**Exercise prompt**. Could you pull from the Hebrews 11 passage the exact wording from "3. God planned" to "faith in God."?

**Given text**.
---

This is the daily stuff of my life. It always involves more than simply picking up hamburgers or the dry cleaning. It involves a chance to make God real to people. A chance for them to serve, to feel good about themselves, to experience a new way of doing things.
Problems are often God’s way of prying us out of our rut.
Citation: Joni Eareckson Tada, Holiness in Hidden Places (J. Countryman, 1999), pp.47-49.
It kind of puts your problems into perspective doesn’t it? She sees her hardship as a chance to make God real for people! That’s faith—faith that sustains you through the hardships and suffering.
3. God planned something better for us. 39-40 *Pause
Hebrews 11:39-40 These were all commended for their faith, yet none of them received what had been promised, 40 since God had planned something better for us so that only together with us would they be made perfect.
Notice first the “all”: “these were all commended for their faith”—those who by faith gained great victories, and those who by faith endured great suffering. Win or lose, they were all commended for their faith. Win or lose, the thing they had in common was their enduring faith in God.
Next, notice the “none”: “yet none of them received what had been promised.” Many of them had received things that God had promised, but none of them had received the Promise, the fulfillment of God’s covenant, the coming of the Messiah. Think of it this way: How many of you try the samples at Costco? Well, these heroes of the faith had all sampled God’s promises—they had experienced a taste, but they hadn’t received the full deal. That came with Jesus. We are getting to enjoy the full meal that they just sampled!

---

**Dataset extract**.
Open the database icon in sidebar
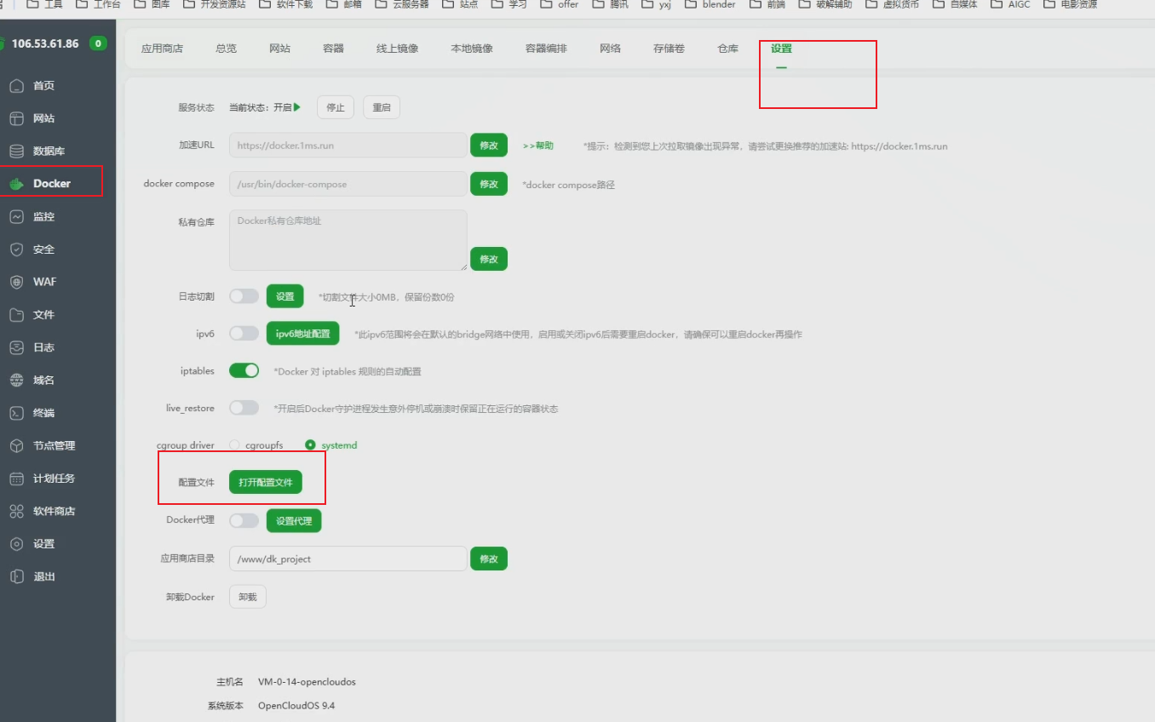 coord(16,152)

---

**Response below**.
3. God planned something better for us. 39-40 *Pause
Hebrews 11:39-40 These were all commended for their faith, yet none of them received what had been promised, 40 since God had planned something better for us so that only together with us would they be made perfect.
Notice first the “all”: “these were all commended for their faith”—those who by faith gained great victories, and those who by faith endured great suffering. Win or lose, they were all commended for their faith. Win or lose, the thing they had in common was their enduring faith in God.